### TASK DESCRIPTION
Reproduce the items without alteration, from the start of the items through the line containing "[x=153, y=155]". Omit the pictures from your output.

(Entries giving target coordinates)

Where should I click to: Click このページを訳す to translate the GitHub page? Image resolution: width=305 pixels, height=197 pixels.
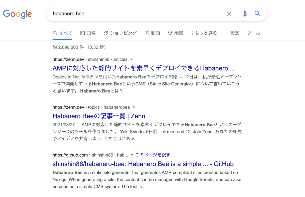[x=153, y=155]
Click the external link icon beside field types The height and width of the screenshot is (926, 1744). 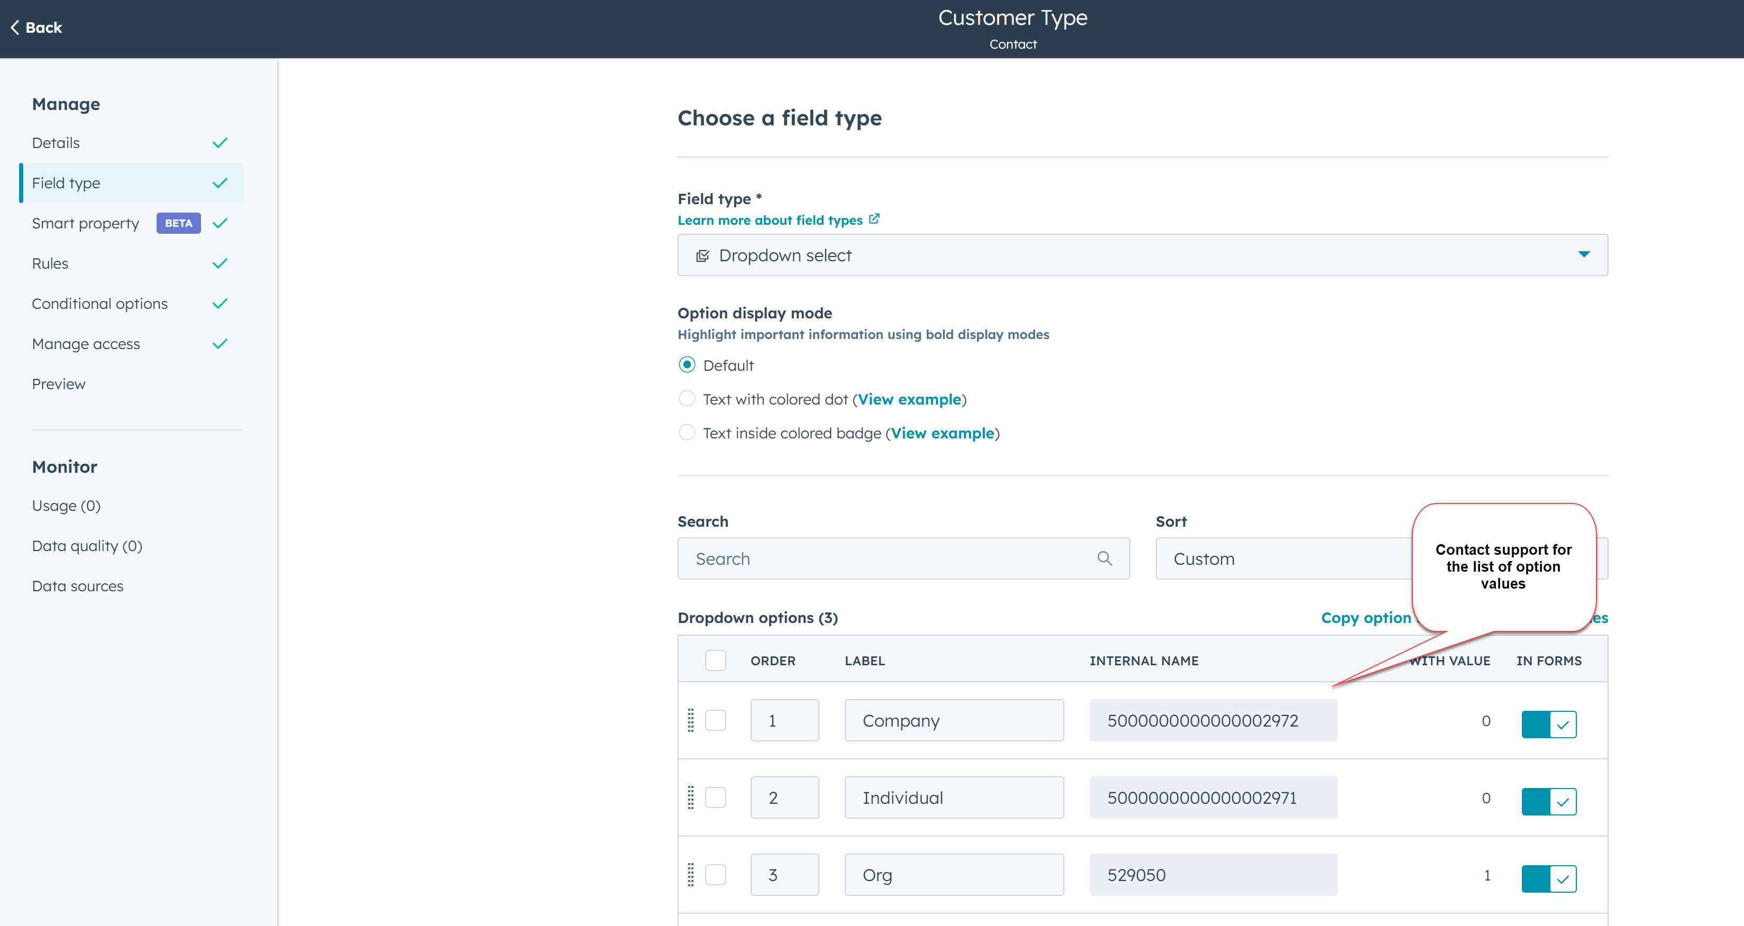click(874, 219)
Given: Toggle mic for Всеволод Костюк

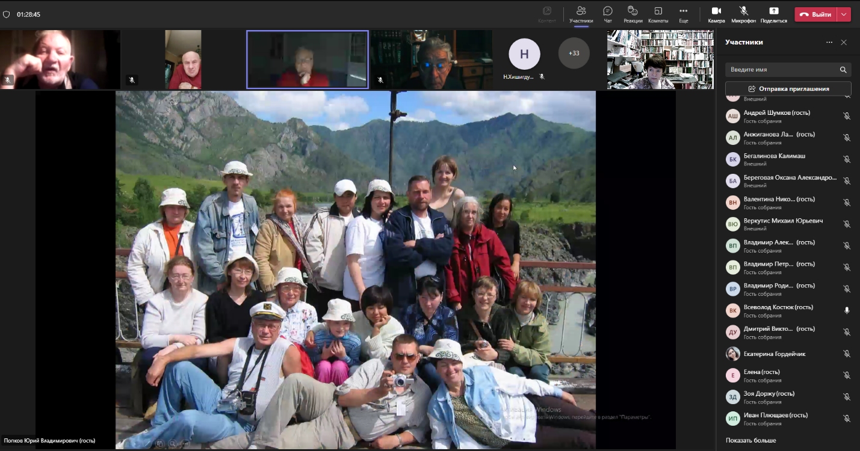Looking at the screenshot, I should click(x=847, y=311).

### FULL RESPONSE
Where should I click to: Click このページを訳す to translate the GitHub page? Image resolution: width=305 pixels, height=197 pixels.
[x=153, y=155]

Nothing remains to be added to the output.